The “Annex A” supporting the narrative was made out of claims by Christopher Steele. The two-page document is stunningly obtuse by design; and despite the FBI knowing the purpose of Christopher Steele, the Annex pretends not to know his agenda.
By keeping the ridiculous Steele claims in the annex the FBI was able to use the claims and yet afford themselves plausible deniability under the pretense of non-verification. When James Comey briefed President Trump about the claims he pretended not to know the political intents of the information; and worse still, he covered-up that Clinton’s campaign had paid for the information. A stunningly political move based on deception.
In many ways the refusal of the FBI, CIA and DOJ to admit their knowledge of the material from Chris Steele is the biggest example of how those same agencies were playing politics. None of the Steele claims were based on actual evidence; everything was hearsay, gossip, innuendo and entirely made-up. The agencies knew this and yet they pretended not to know the motives for the fraudulent intelligence.
As bad as it was to not clearly disclose to FISA court the Steele Dossier had been paid for by the Hillary Clinton campaign, it was far worse to not disclose this to President-elect (and outgoing President) in the intelligence community assessment.
Deceptive and fraudulent official intelligence documents, purposefully designed to achieve a political agenda, outline a level of serious misconduct even beyond the fabricated claims within the Carter Page FISA application.
The release of this “Annex A” document shows something beyond the willfully blind intentions of James Comey and John Brennan, and speaks to an intentional effort to fabricate claims against the incoming administration on the weakest of possible grounds.
Our research previously outlined how the December 29th, 2016, Joint Analysis Report (JAR) on Russia Cyber Activity was a quickly compiled bunch of nonsense about Russian hacking.
The JAR was followed a week later by the January 7th, 2017, Intelligence Community Assessment. The ICA took the ridiculous construct of the JAR and then overlaid a political narrative that Russia was trying to help Donald Trump.
The ICA was the brain-trust of John Brennan, James Clapper and James Comey. While the majority of content was from the CIA, some of the content within the ICA was written by FBI Agent Peter Strzok who held a unique “insurance policy” interest in how the report could be utilized in 2017. NSA Director Mike Rogers would not sign up to the “high confidence” claims, likely because he saw through the political motives of the report.
(JUNE 2019 – New York Times) […] Mr.
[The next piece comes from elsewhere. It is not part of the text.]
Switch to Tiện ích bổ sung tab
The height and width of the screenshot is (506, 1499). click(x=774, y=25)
Barr wants to know more about the C.I.A. sources who helped inform its understanding of the details of the Russian interference campaign, an official has said. He also wants to better understand the intelligence that flowed from the C.I.A. to the F.B.I. in the summer of 2016.
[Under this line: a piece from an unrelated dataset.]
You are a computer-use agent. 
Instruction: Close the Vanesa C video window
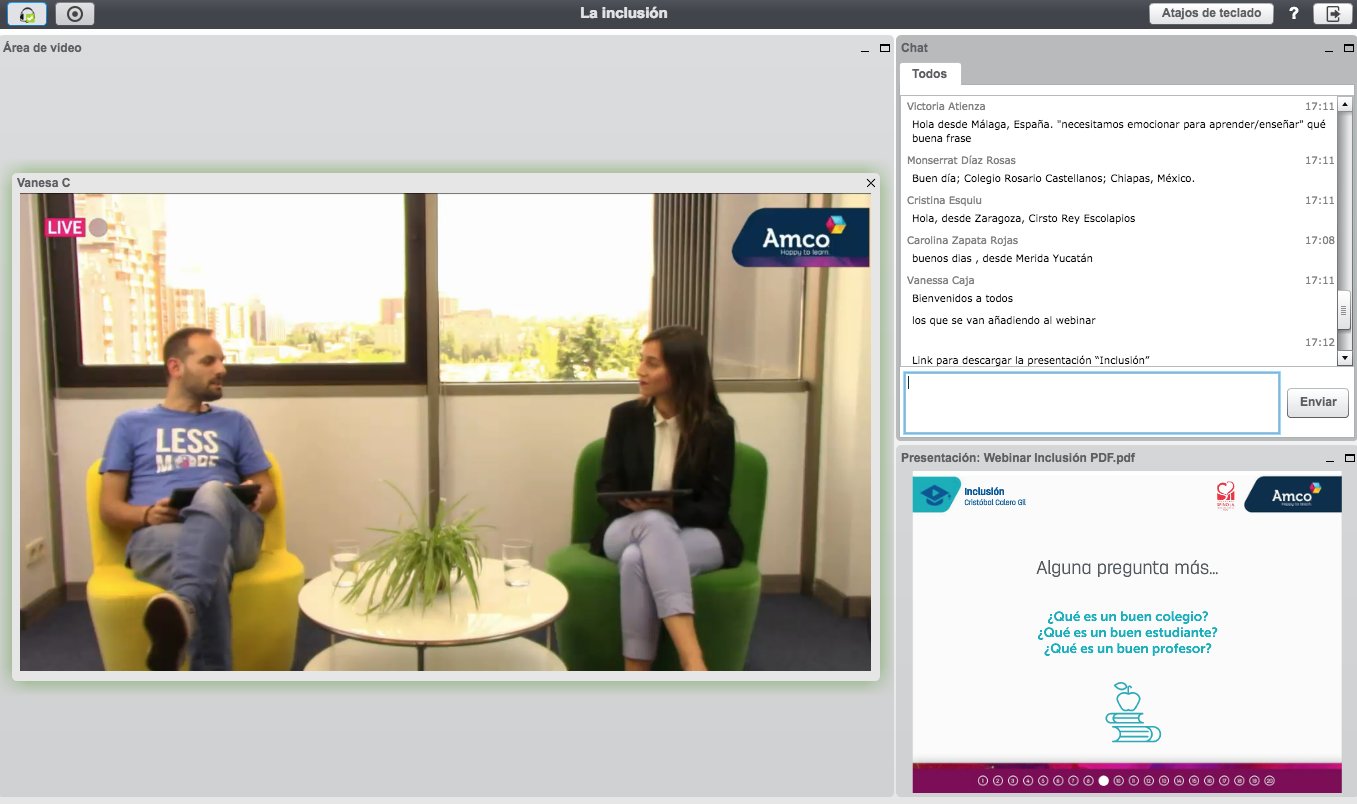870,183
During the final weeks of the Obama administration, the intelligence community released a declassified assessment that concluded that Mr. Putin ordered an influence campaign that “aspired to help” Mr. Trump’s electoral chances by damaging Mrs. Clinton’s. The C.I.A. and the F.B.I. reported they had high confidence in the conclusion. The National Security Agency, which conducts electronic surveillance, had a moderate degree of confidence. (read more)
Questioning the construct of the ICA is a smart direction to take for a review or investigation. By looking at the intelligence community work-product, it’s likely USAO John Durham will cut through a lot of the chatter and get to the heart of the intelligence motives.
Apparently John Durham is looking into just this aspect: Was the ICA document a politically engineered report stemming from within a corrupt intelligence network?
The importance of that question is rather large. All of the downstream claims about Russian activity, including the Russian indictments promoted by DAG Rod Rosenstein and the Mueller team, are centered around origination claims of illicit Russian activity outlined in the ICA.
If the ICA is a false political document…. then guess what?
Information available as of 29 December 2016 was used in the preparation of this product.Scope: This report includes an analytic assessment drafted and coordinated among The Central Intelligence Agency (CIA), The Federal Bureau of Investigation (FBI), and The National Security Agency (NSA), which draws on intelligence information collected and disseminated by those three agencies. It covers the motivation and scope of Moscow’s intentions regarding US elections and Moscow’s use of cyber tools and media campaigns to influence US public opinion. The assessment focuses on activities aimed at the 2016 US presidential election and draws on our understanding of previous Russian influence operations. When we use the term “we” it refers to an assessment by all three agencies.